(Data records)
=== Begin Enclosure ===

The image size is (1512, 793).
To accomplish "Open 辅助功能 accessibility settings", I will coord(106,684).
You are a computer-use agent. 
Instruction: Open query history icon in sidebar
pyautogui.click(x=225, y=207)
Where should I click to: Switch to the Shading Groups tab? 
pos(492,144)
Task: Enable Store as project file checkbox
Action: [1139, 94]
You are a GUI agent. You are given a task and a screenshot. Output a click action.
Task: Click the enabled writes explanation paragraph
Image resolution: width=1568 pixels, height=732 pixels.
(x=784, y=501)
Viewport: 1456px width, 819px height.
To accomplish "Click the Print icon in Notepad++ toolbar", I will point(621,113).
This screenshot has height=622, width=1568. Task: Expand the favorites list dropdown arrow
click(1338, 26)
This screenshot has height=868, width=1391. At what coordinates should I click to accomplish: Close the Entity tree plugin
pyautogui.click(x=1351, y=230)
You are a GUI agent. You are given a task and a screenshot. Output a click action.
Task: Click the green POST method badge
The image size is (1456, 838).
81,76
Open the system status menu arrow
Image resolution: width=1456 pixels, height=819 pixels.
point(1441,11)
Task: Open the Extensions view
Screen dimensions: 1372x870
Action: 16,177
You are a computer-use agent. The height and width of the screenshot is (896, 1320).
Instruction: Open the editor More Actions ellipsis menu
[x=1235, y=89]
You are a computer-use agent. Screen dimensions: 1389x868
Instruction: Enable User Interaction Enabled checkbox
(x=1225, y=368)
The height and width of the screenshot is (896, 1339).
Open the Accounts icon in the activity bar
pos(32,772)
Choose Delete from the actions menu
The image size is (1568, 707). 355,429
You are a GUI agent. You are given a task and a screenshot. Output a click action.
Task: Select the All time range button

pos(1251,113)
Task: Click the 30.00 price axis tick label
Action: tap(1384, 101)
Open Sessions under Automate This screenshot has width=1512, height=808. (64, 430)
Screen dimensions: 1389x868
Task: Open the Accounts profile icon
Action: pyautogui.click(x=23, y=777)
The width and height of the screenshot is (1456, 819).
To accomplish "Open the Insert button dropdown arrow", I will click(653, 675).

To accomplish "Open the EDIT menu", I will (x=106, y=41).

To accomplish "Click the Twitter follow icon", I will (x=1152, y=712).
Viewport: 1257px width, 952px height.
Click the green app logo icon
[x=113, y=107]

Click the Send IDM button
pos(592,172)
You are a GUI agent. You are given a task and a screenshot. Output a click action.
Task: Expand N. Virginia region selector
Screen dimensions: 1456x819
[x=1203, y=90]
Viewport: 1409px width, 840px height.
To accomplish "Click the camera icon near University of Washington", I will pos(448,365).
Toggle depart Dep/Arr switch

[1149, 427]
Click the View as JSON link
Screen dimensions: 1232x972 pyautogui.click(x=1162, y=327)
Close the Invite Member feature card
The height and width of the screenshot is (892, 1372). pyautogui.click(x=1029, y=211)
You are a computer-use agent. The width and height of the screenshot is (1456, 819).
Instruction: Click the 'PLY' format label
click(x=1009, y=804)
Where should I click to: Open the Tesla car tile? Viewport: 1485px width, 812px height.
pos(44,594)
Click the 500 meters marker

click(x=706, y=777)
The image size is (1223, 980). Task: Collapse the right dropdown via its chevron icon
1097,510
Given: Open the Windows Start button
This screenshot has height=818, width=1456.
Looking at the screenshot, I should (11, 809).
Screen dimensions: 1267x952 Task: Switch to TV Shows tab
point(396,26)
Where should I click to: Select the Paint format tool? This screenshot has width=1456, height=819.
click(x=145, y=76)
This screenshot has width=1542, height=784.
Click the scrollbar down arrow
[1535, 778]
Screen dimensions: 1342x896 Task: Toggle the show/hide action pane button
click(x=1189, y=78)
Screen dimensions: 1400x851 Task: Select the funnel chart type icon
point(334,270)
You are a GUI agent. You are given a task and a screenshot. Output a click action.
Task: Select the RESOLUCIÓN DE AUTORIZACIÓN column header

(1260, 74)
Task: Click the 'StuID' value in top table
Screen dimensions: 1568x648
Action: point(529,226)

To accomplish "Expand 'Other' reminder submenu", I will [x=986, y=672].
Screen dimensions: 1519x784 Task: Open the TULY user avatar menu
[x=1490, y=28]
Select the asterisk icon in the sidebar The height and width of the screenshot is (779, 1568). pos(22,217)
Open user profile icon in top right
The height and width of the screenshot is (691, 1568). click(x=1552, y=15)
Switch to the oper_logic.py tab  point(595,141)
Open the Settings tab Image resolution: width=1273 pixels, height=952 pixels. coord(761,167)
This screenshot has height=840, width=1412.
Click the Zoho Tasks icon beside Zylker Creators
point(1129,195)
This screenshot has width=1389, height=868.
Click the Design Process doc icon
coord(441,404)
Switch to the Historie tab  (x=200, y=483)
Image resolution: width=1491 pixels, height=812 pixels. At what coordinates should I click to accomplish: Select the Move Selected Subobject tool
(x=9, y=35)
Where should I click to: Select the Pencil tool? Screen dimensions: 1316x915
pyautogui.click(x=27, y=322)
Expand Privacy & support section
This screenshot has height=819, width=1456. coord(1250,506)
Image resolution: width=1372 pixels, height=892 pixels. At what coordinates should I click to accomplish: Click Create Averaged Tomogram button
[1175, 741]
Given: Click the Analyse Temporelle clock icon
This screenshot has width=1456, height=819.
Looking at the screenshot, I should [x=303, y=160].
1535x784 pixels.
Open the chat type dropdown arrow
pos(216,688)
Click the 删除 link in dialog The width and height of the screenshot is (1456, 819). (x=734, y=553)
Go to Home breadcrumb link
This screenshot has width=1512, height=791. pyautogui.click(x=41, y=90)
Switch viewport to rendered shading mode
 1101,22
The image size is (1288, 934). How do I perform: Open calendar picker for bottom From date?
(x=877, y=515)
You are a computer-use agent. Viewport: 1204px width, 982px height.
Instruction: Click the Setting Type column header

=== End Enclosure ===

#### Task details
Return all data verbatim.

#### Answer space
The image size is (1512, 793).
To accomplish "Open 辅助功能 accessibility settings", I will coord(106,684).
You are a computer-use agent. 
Instruction: Open query history icon in sidebar
pyautogui.click(x=225, y=207)
Where should I click to: Switch to the Shading Groups tab? 
pos(492,144)
Task: Enable Store as project file checkbox
Action: [1139, 94]
You are a GUI agent. You are given a task and a screenshot. Output a click action.
Task: Click the enabled writes explanation paragraph
Image resolution: width=1568 pixels, height=732 pixels.
(x=784, y=501)
Viewport: 1456px width, 819px height.
To accomplish "Click the Print icon in Notepad++ toolbar", I will point(621,113).
This screenshot has height=622, width=1568. Task: Expand the favorites list dropdown arrow
click(1338, 26)
This screenshot has height=868, width=1391. At what coordinates should I click to accomplish: Close the Entity tree plugin
pyautogui.click(x=1351, y=230)
You are a GUI agent. You are given a task and a screenshot. Output a click action.
Task: Click the green POST method badge
The image size is (1456, 838).
81,76
Open the system status menu arrow
Image resolution: width=1456 pixels, height=819 pixels.
point(1441,11)
Task: Open the Extensions view
Screen dimensions: 1372x870
Action: 16,177
You are a computer-use agent. The height and width of the screenshot is (896, 1320).
Instruction: Open the editor More Actions ellipsis menu
[x=1235, y=89]
You are a computer-use agent. Screen dimensions: 1389x868
Instruction: Enable User Interaction Enabled checkbox
(x=1225, y=368)
The height and width of the screenshot is (896, 1339).
Open the Accounts icon in the activity bar
pos(32,772)
Choose Delete from the actions menu
The image size is (1568, 707). 355,429
You are a GUI agent. You are given a task and a screenshot. Output a click action.
Task: Select the All time range button

pos(1251,113)
Task: Click the 30.00 price axis tick label
Action: tap(1384, 101)
Open Sessions under Automate This screenshot has width=1512, height=808. (64, 430)
Screen dimensions: 1389x868
Task: Open the Accounts profile icon
Action: pyautogui.click(x=23, y=777)
The width and height of the screenshot is (1456, 819).
To accomplish "Open the Insert button dropdown arrow", I will click(653, 675).

To accomplish "Open the EDIT menu", I will (x=106, y=41).

To accomplish "Click the Twitter follow icon", I will (x=1152, y=712).
Viewport: 1257px width, 952px height.
Click the green app logo icon
[x=113, y=107]

Click the Send IDM button
pos(592,172)
You are a GUI agent. You are given a task and a screenshot. Output a click action.
Task: Expand N. Virginia region selector
Screen dimensions: 1456x819
[x=1203, y=90]
Viewport: 1409px width, 840px height.
To accomplish "Click the camera icon near University of Washington", I will pos(448,365).
Toggle depart Dep/Arr switch

[1149, 427]
Click the View as JSON link
Screen dimensions: 1232x972 pyautogui.click(x=1162, y=327)
Close the Invite Member feature card
The height and width of the screenshot is (892, 1372). pyautogui.click(x=1029, y=211)
You are a computer-use agent. The width and height of the screenshot is (1456, 819).
Instruction: Click the 'PLY' format label
click(x=1009, y=804)
Where should I click to: Open the Tesla car tile? Viewport: 1485px width, 812px height.
pos(44,594)
Click the 500 meters marker

click(x=706, y=777)
The image size is (1223, 980). Task: Collapse the right dropdown via its chevron icon
1097,510
Given: Open the Windows Start button
This screenshot has height=818, width=1456.
Looking at the screenshot, I should (11, 809).
Screen dimensions: 1267x952 Task: Switch to TV Shows tab
point(396,26)
Where should I click to: Select the Paint format tool? This screenshot has width=1456, height=819.
click(x=145, y=76)
This screenshot has width=1542, height=784.
Click the scrollbar down arrow
[1535, 778]
Screen dimensions: 1342x896 Task: Toggle the show/hide action pane button
click(x=1189, y=78)
Screen dimensions: 1400x851 Task: Select the funnel chart type icon
point(334,270)
You are a GUI agent. You are given a task and a screenshot. Output a click action.
Task: Select the RESOLUCIÓN DE AUTORIZACIÓN column header

(1260, 74)
Task: Click the 'StuID' value in top table
Screen dimensions: 1568x648
Action: point(529,226)

To accomplish "Expand 'Other' reminder submenu", I will [x=986, y=672].
Screen dimensions: 1519x784 Task: Open the TULY user avatar menu
[x=1490, y=28]
Select the asterisk icon in the sidebar The height and width of the screenshot is (779, 1568). pos(22,217)
Open user profile icon in top right
The height and width of the screenshot is (691, 1568). click(x=1552, y=15)
Switch to the oper_logic.py tab  point(595,141)
Open the Settings tab Image resolution: width=1273 pixels, height=952 pixels. coord(761,167)
This screenshot has height=840, width=1412.
Click the Zoho Tasks icon beside Zylker Creators
point(1129,195)
This screenshot has width=1389, height=868.
Click the Design Process doc icon
coord(441,404)
Switch to the Historie tab  (x=200, y=483)
Image resolution: width=1491 pixels, height=812 pixels. At what coordinates should I click to accomplish: Select the Move Selected Subobject tool
(x=9, y=35)
Where should I click to: Select the Pencil tool? Screen dimensions: 1316x915
pyautogui.click(x=27, y=322)
Expand Privacy & support section
This screenshot has height=819, width=1456. coord(1250,506)
Image resolution: width=1372 pixels, height=892 pixels. At what coordinates should I click to accomplish: Click Create Averaged Tomogram button
[1175, 741]
Given: Click the Analyse Temporelle clock icon
This screenshot has width=1456, height=819.
Looking at the screenshot, I should [x=303, y=160].
1535x784 pixels.
Open the chat type dropdown arrow
pos(216,688)
Click the 删除 link in dialog The width and height of the screenshot is (1456, 819). (x=734, y=553)
Go to Home breadcrumb link
This screenshot has width=1512, height=791. pyautogui.click(x=41, y=90)
Switch viewport to rendered shading mode
 1101,22
The image size is (1288, 934). How do I perform: Open calendar picker for bottom From date?
(x=877, y=515)
You are a computer-use agent. Viewport: 1204px width, 982px height.
Instruction: Click the Setting Type column header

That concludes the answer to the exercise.